IMUS:  But if these guards and superiors are in violation of the Geneva Conventions...

KERRY:  They have to be health accountable, and they will be.

IMUS:  What does that mean?  What does that mean?

KERRY:  Well, It means that they're going also have to pay a price for that, but it's got to be appropriate.  It can't be scapegoating.  They can't be the only ones and they can't pay the higher price while other people walk free.  It has to be appropriate to the level of sort of their understanding of what the rules were, and wrong as it may be, it has to be put into a context, and I don't think it has been yet.

IMUS:  Back in May of 2001 on "Meet the Press," you said you yourself have committed the same kinds of atrocities as thousands of other soldiers in violation of the Geneva Conventions.  And my question, Senator Kerry, is, is there a difference between what happened in your case in Vietnam and what happened at Abu Ghraib, in that both were acts in violation of the Geneva Conventions?

KERRY:  There is a difference.

IMUS:  What is it?

KERRY:  There is a difference.  What I was referring to in that testimony was the general categorization of free-fire zones in Vietnam and the general categorizations of some of the weapons that were being used, which were in violation of the accords.  We didn't learn that until we came home.  I didn't know any of that while I was there.  I didn't know any of that over there, nor did most soldiers.  And I never meant to impugn, I've never meant to categorize, you know, all soldiers somehow in that category, but it was a general -- if you talk to Neil Sheehan, who wrote "Bright Shining Lie," or you look even at the military manuals today that have drawn lessons from that period of time, there were policies put in place overall.  We had a program called "The Phoenix Program," which was an assassination program, and people were taken out of villages, and you know, the CIA ran it.  There were a whole bunch of things that regrettably, and you know, it's an awful period of America's history, but I told the truth about it, and that truth has been confirmed in countless documents since then, and I regret that some people are still upset about that period of time.  You know, I was angry about it when I came home.

IMUS:  That's what they're angry at you about.

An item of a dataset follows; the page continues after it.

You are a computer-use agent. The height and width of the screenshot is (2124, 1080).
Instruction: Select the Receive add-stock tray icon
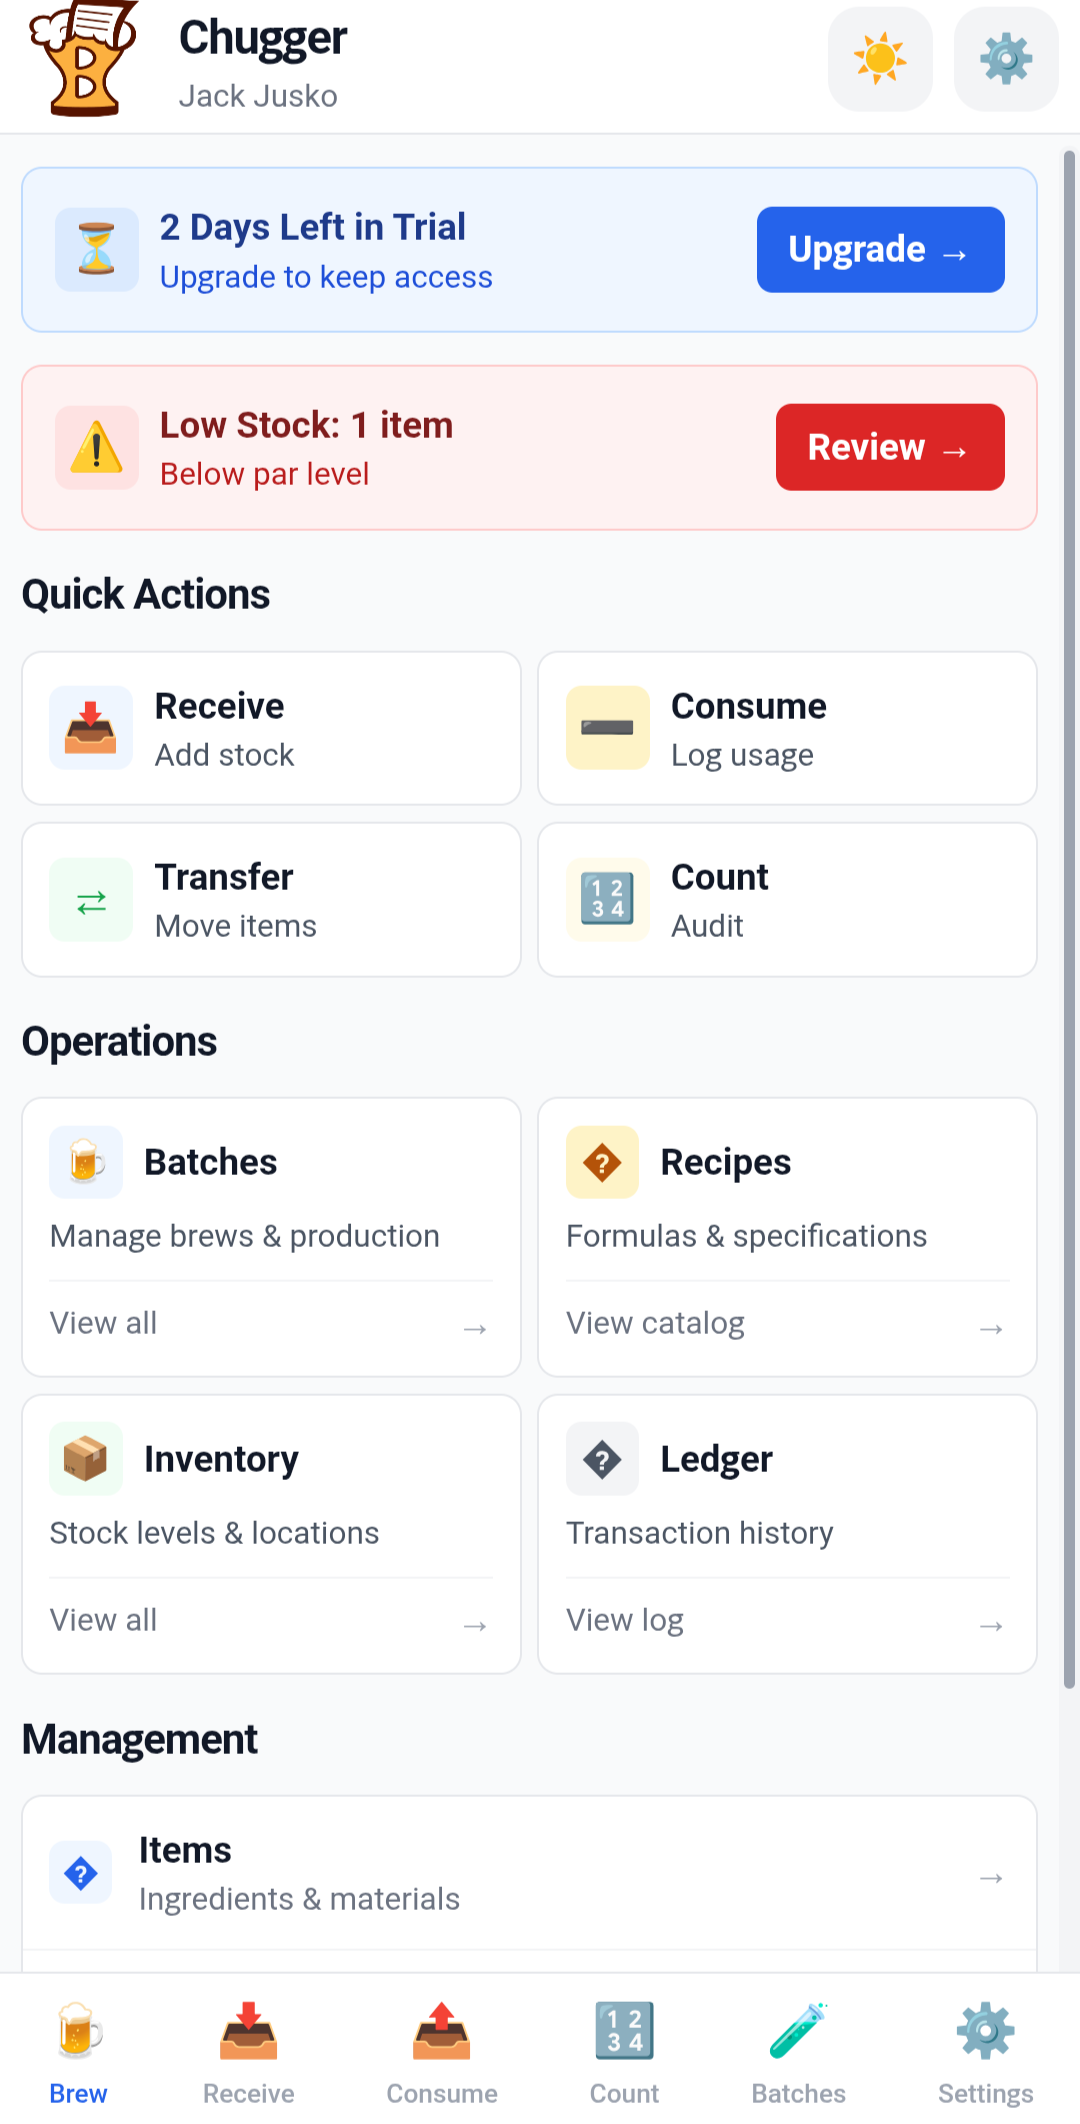coord(90,727)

KERRY:  Yes, that is what they're angry -- and I understand that, Don, but I had the courage to stand up -- look, I went, I did my duty, I came back, I saw what I saw, and I told the truth.  If some people have trouble with that still, I'm sorry about it.

IMUS:  A Freedom of Information Act request by "The Washington Post" regarding your military records produced six pages of information, while a spokesman for the Navy Personnel Command said there were at least 100 pages of information available, but he was not authorized to release them.  Why can't we see this stuff?

KERRY:  We've posted my military records that they sent to me, or were posted on my Web site.  You can go to my Web site, and all my -- you know, the documents are there.

IMUS:  So is -- everything's available?

KERRY:  To the best of my knowledge.  I think some of the medical stuff may still be out there.  We're trying to get it.

IMUS:  "The Washington Post" doesn't think that it's all available, and they could go to your Web site.  Maybe they did.

KERRY:  Well, we released everything that they initially sent me.